§ Written tasks
• 1. Answer each question about the forum discussion of mandated college assignments:
(a) What two facts does hester give about the college?
(b) Whose views does dismalist say are being paraphrased?
(c) In what kind of course has Caracal taught with much more regulated assignments?
• 2. Carry on the forum discussion of mandated assignments at public colleges, starting after its final sentence.
+++ Passage to read +++
Not much of a college, but easy money for the instructor. You can spend your intellecual efforts on someting else.

hester

This college is public and has mandated assignments. Im surprised this is legal.



dismalist

Quote from: hester on June 09, 2023, 08:31:15 PM
This college is public and has mandated assignments. Im surprised this is legal.

Teaching in public universities can be considered "government speech", like K-12 teachers' speech, and thus subject to government control. Some courts have provided for protecting some speech, but the scope is not uniform, or even clear. [paraphrasing Eugene Volokh]
That's not even wrong!
--Wolfgang Pauli

ciao_yall

What is the context of this?

Is it a broadly agreed upon survey course? Required for licensing in a particular field?

Caracal

#5
Quote from: dismalist on June 09, 2023, 08:45:06 PM
Quote from: hester on June 09, 2023, 08:31:15 PM
This college is public and has mandated assignments. Im surprised this is legal.

Teaching in public universities can be considered "government speech", like K-12 teachers' speech, and thus subject to government control. Some courts have provided for protecting some speech, but the scope is not uniform, or even clear. [paraphrasing Eugene Volokh]

It could potentially run afoul of accrediting agencies which do have statements about academic freedom. The tricky part is defining what academic freedom means in the context of teaching. It obviously isn't absolute. If I'm teaching a course on European history, I can't just teach American history instead. I also can obviously be told that if I'm teaching the American History survey, I can't just have the whole class be about WW2. Even beyond extreme examples like these, there are all kinds of ways in which class content is regulated. A lot of this depends on discipline. It would be considered very strange and inappropriate to have mandates for history courses outside of basic coverage and broad expectations about appropriate assignments for class level. But, I've taught writing courses which are much more regulated in terms of the assignments and I know that it's not uncommon in some science disciplines to have courses that follow a pretty rigid model and have uniform exams and assignments.
+++ Collected material +++
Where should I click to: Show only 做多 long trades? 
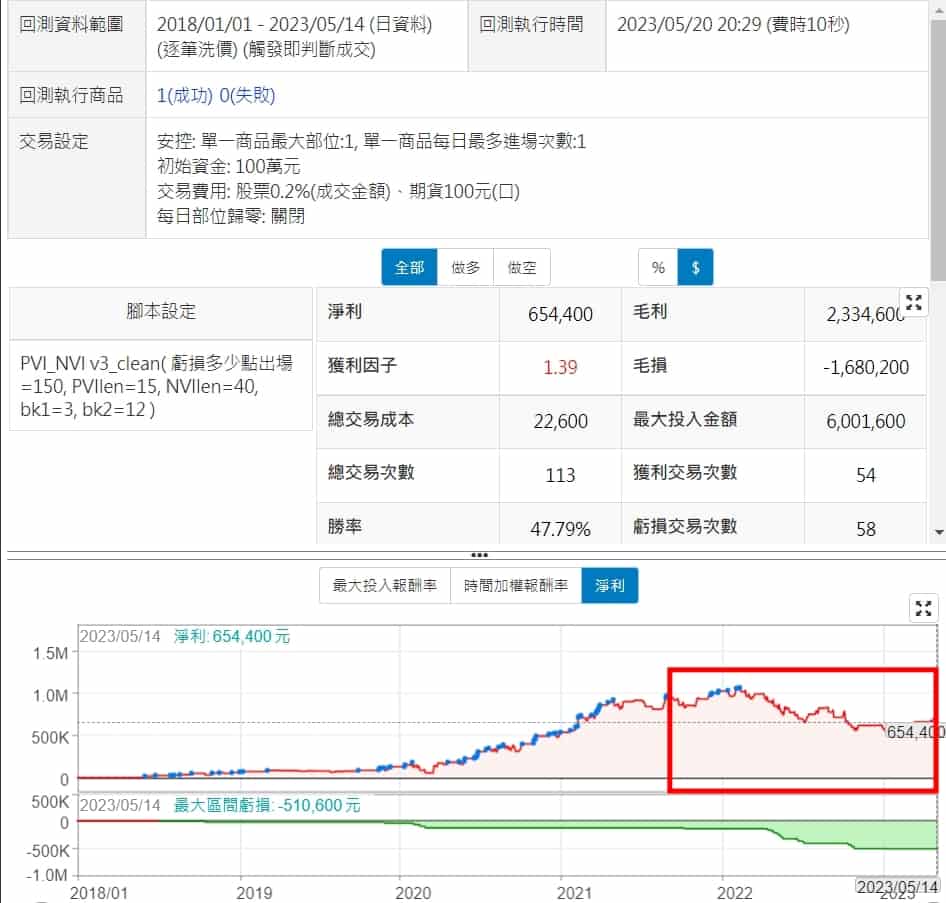465,268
+++
§ Answers to each task
• 1.
(a) It is public and has mandated assignments.
(b) Eugene Volokh's.
(c) Writing courses.

• 2.
Lecture notes are pretty extreme. It's one thing to say that in week 3, you need to teach x, y and z so that the students can do this particular assignment. It's another to tell the instructor exactly how to teach those assignments and even what to say. Among other things that's going to lead to some deadly lectures...

RatGuy

Quote from: hester on June 09, 2023, 05:26:18 PM
Hi ,

  How do you handle dealing with a college that pre builds the course , assignments, lecture notes,etc and requires you adhere to it?

Thanks

All of our online offerings look like this. The division which oversees the online courses (it's a separate college, rather the home college) hires instructors to design gen-ed courses in their respective disciplines, including reading, assignments, assessments, discussions, videos, etc. These courses adhere to the SLOs and requirements of F2F classes, since they have the same catalogue number. These online courses are staffed by instructors from the online division (instructors from home colleges can be assigned to these courses, but must first complete online training). I don't see the problem.

AmLitHist

Most of my CC's online versions of gen ed classes have gone this way:  college-mandated Courses of Record that adhere to the CLOs and use pre-established course shells. A couple of years ago there was a lot of anger from faculty along the lines of academic freedom. Personally, as I'm approaching retirement, I'm OK with my $80K/year job as a grader (using the provided rubrics, of course) and attendance-taker. Lots of my colleagues have come to agree, and if they don't, they simply make sure to avoid teaching the course online (and can thus build and use their own courses).

The mandated courses in question in my discipline, at least, are fine--not anything earth-shaking in terms of content or pedagogy, but competent and reasonable. And with the declining readiness of the students coming to us from our feeder high schools, sticking to the basics is fine; the other bells and whistles such as creative projects, in-depth research, and such that I used to include in my Comp I and II classes were, honestly, lost on most of those students.

As such, I guess I'm adding to the problem of ebbing academic freedom, but in my particular situation, it seems warranted.

lightning

I'm with hibush on this. Think of pre-built courses as easy money; spend only as much time on the course as needed to meet the learning outcomes.

Cookie cutter college courses are often the result of some admincritter's notion of effective enterprise-wide assessment practices, and they sometimes link it to accreditation ("The accreditor requires . . . . blah, blah"). Sometimes the cookie cutter courses are installed in order to make it easier for the analytics jocks in the institutional research office to make their spreadsheets, pie graphs, and reports that no one reads. Sometimes they are put in place to give some admincritter a feeling of control and/or relevance. Whatever the reason, your college is not the kind of place that will value your individualized contributions to content, teaching, and discourse.

So, take the easy money and apply your scholarly endeavors elsewhere. You would be surprised at how little work you have to do in a cookie cutter course. (IF it's designed properly).

Mobius

Quote from: hester on June 09, 2023, 08:31:15 PMThis college is public and has mandated assignments. Im surprised this is legal.




What makes it illegal?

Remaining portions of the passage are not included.